— START OF SUPPLIED INFORMATION —

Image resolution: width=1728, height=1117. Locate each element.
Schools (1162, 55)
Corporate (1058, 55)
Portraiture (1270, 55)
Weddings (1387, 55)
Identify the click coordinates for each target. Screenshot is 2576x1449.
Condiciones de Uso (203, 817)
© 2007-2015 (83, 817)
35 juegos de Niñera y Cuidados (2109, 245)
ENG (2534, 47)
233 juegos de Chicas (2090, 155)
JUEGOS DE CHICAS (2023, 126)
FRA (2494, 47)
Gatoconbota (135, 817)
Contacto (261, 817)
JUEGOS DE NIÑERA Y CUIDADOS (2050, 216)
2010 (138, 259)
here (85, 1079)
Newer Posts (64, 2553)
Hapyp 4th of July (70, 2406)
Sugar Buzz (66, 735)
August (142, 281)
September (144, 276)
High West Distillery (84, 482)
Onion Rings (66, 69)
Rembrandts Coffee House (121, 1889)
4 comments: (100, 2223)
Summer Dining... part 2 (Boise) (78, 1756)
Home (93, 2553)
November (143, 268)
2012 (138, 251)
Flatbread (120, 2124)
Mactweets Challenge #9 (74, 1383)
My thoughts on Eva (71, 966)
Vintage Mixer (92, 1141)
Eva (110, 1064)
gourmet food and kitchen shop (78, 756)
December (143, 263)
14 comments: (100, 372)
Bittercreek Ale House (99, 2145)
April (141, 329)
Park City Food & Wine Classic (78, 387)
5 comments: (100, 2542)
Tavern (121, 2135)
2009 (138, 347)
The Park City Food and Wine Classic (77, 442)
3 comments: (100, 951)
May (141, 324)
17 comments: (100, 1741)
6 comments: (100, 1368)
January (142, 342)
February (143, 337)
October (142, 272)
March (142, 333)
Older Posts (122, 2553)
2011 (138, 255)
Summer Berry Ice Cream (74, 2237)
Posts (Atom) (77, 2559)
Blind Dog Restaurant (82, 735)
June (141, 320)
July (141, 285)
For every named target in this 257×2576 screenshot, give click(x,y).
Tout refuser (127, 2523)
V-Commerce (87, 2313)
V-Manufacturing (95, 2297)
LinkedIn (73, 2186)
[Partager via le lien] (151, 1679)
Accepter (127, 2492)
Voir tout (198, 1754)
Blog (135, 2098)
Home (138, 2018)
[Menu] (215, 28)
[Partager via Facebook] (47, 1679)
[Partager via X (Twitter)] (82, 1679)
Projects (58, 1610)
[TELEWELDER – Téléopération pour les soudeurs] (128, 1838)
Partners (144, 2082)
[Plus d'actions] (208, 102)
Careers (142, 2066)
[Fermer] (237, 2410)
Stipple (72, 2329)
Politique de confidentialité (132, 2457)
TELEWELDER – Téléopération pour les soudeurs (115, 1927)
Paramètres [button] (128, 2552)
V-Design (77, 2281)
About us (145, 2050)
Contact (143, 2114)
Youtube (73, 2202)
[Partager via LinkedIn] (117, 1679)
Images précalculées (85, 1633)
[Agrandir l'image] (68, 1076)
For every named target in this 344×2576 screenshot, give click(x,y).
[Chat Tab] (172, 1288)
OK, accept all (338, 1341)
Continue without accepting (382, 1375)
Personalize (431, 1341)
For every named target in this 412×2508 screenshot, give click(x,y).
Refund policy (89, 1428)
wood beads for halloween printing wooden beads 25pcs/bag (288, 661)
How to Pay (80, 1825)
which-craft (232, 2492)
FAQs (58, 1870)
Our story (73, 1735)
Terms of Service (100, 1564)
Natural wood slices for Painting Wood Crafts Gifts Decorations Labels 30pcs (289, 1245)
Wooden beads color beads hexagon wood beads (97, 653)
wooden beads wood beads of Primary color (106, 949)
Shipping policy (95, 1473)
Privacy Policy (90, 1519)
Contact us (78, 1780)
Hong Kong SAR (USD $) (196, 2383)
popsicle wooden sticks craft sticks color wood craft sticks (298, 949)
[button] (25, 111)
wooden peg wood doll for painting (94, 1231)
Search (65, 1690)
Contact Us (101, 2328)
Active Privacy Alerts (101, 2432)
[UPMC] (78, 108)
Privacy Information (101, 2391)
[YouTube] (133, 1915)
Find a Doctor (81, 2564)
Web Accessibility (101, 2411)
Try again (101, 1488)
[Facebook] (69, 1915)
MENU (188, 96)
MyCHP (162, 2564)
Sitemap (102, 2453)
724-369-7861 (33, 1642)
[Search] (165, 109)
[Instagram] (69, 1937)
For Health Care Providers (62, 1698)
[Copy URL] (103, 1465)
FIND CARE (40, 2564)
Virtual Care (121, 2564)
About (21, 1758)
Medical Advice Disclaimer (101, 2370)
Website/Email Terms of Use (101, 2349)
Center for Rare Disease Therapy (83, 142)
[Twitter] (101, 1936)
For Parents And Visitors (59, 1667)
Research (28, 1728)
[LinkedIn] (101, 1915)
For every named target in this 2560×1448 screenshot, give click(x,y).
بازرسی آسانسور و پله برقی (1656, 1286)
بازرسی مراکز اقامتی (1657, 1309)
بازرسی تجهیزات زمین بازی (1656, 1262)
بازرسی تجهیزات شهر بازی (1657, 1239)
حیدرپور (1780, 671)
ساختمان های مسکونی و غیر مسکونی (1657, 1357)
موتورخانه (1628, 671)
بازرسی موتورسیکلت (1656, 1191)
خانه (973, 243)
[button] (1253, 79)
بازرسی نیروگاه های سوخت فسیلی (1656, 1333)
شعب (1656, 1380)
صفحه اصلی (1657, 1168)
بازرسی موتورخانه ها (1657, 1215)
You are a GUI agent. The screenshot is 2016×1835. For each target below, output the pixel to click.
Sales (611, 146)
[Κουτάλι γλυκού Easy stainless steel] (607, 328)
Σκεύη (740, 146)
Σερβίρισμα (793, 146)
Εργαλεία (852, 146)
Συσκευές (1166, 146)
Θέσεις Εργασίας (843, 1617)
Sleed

— END OF SUPPLIED INFORMATION —

▶ GIVEN PROBLEM: Rewrite the records starting at "Research (28, 1728)" and ending at "بازرسی تجهیزات شهر بازی (1657, 1239)", swapping "named" for "listed" and changing nothing else.

▶ EXERCISE OUTPUT:
Research (28, 1728)
[LinkedIn] (101, 1915)
For every listed target in this 2560×1448 screenshot, give click(x,y).
بازرسی آسانسور و پله برقی (1656, 1286)
بازرسی مراکز اقامتی (1657, 1309)
بازرسی تجهیزات زمین بازی (1656, 1262)
بازرسی تجهیزات شهر بازی (1657, 1239)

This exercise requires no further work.